# Another Sob



## campntn (Feb 20, 2005)

looking at a SOB...again.








Dutchmen 26S-DSL...
Click here for plan and pix

That is to a link for Four Winds camper. They are affiliated with Dutchmen in some way. dunno, but the floorplan is exactly the same. 
Like the double bunk, LOOOOVE having a sink outside the bathroom instead of inside, lots of counter room. like the amount of counterspace and layout in a 29foot total tow length. High ceilings, skylite over shower..
HATE it's not an OB. Hate not having the outside stove/sink. really really hate that.
But, we need more room, and I don't want to tow a huge camper around. It's actually only 26 feet, but the total length is 29. The 21 is 22 feet tow. So, that's 7 more feet. Not too bad, I don't guess....LOL.
Dunno, just looking still.
Whatchall think bout THAT SOB???
Mark


----------



## lori26 (Jul 23, 2007)

Just my opinion.......... I like the smooth outside of Outback for varies reasons and I couldn't do without couch.

Lori


----------



## PDX_Doug (Nov 16, 2004)

Interesting layout, but honestly I don't see any real advantage over a 25RS-S. The walk around bed is nice, but all things considered, I would stick with the Outback. For what it's worth.









Happy Trails,
Doug


----------



## Airboss (Jul 14, 2007)

If I was going for my PERFECT TT or 5'er, the kitchen would be in the back. JMO. Otherwise, I like it.


----------



## Nathan (Jan 2, 2007)

You have the truck, just get a big bumper pull, or 5er and be done with it!









If you like the plan, I think several brands have a very similar layout available!


----------



## Highlander96 (Mar 1, 2005)

Don't sell yourself short. You will just end up buying a bigger camper. The cycle never ends.

JMHO,

Tim


----------



## mswalt (Sep 14, 2004)

Now, remember, this is only my opinion, and you asked........

I don't like the exterior at all. Smooth fiberglass makes for such a nicer looking TT.

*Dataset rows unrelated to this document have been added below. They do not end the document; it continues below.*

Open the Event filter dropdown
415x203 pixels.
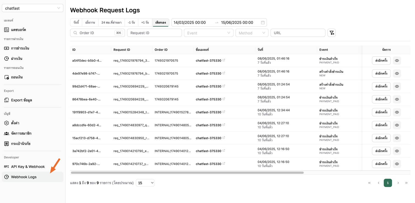coord(208,33)

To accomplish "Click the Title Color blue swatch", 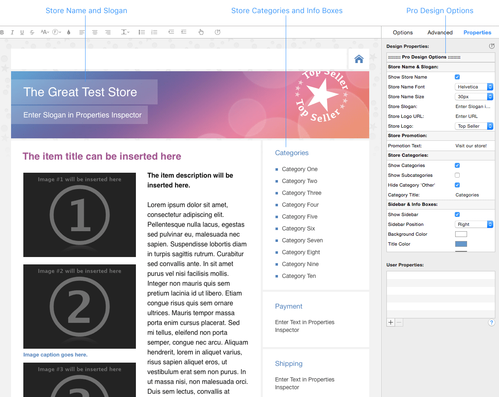I will pos(461,244).

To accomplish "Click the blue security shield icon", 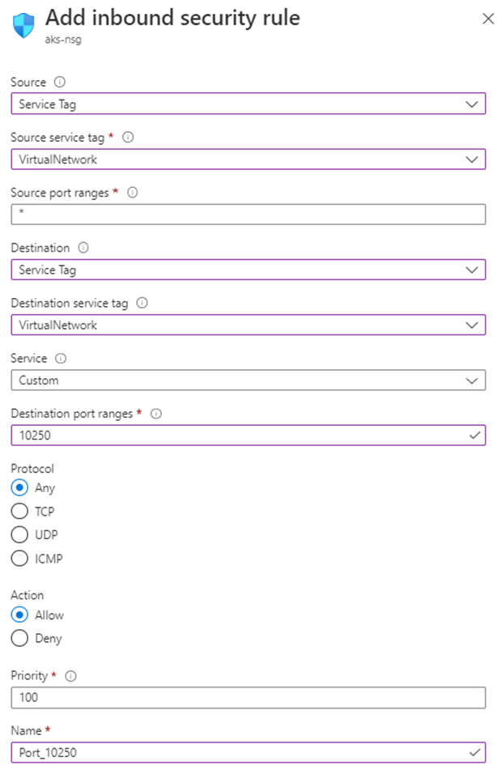I will coord(21,24).
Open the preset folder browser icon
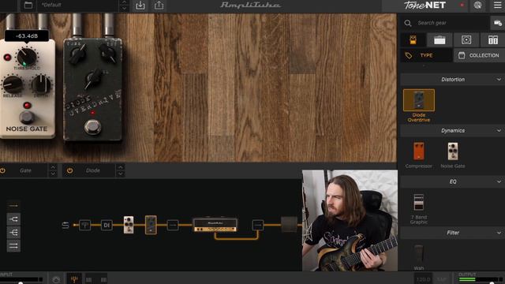Image resolution: width=505 pixels, height=284 pixels. [x=28, y=6]
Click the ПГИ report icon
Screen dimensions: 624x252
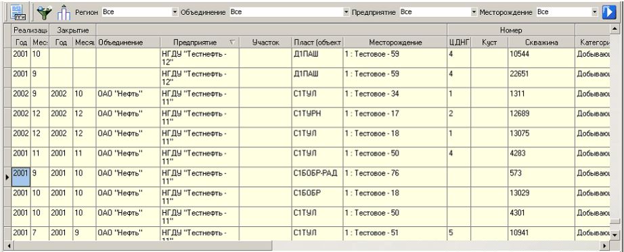[x=17, y=12]
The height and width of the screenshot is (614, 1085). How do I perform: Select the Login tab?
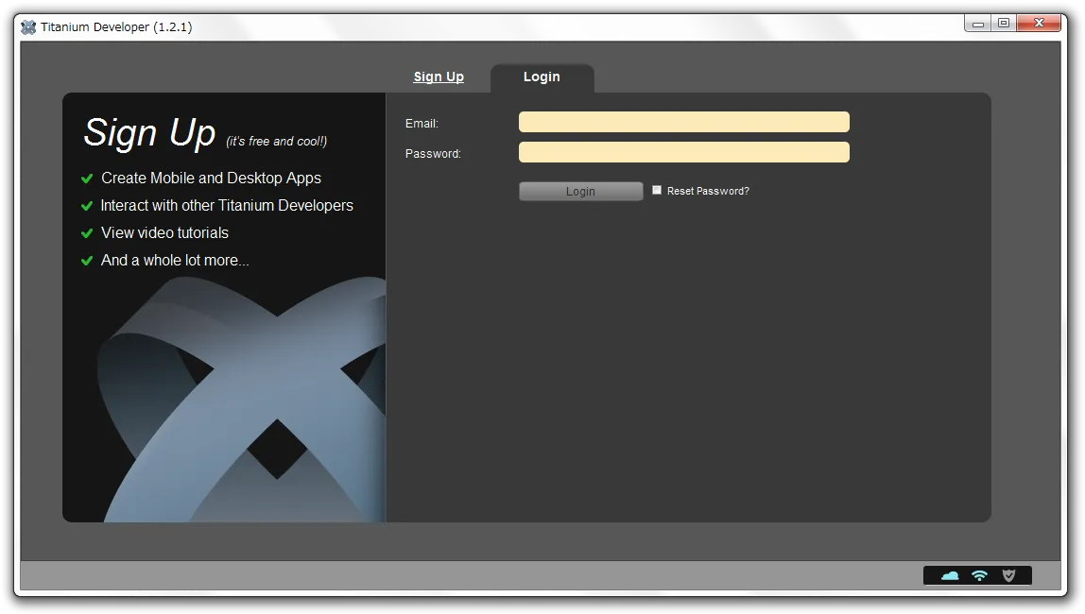coord(542,77)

No couch? Where do you plan on sitting? On the dinette? That's most uncomfortable for watching tv and sitting and talking with the family.

No outside camp stove?

I think you're selling yourself short.

Just what are you looking for?







You've got a 3/4 ton pickup. DO NOT settle! To me, this looks like a step down from the Outback. But, hey, you get what YOU want. You have to live with your decision, not us.

But, that's only my two cents. But, for me, I'd keep looking.

Mark


----------



## campmg (Dec 24, 2005)

I tend to agree with others here. Yes, I'm pro Outback but I am not antiSOB or ASOB.

I would like to have a separate bedroom with walk around bed. Other than that, I think you're giving up too many things including the smooth finish, outside cookstove (which you seem to like), maybe a bike door, and the couch.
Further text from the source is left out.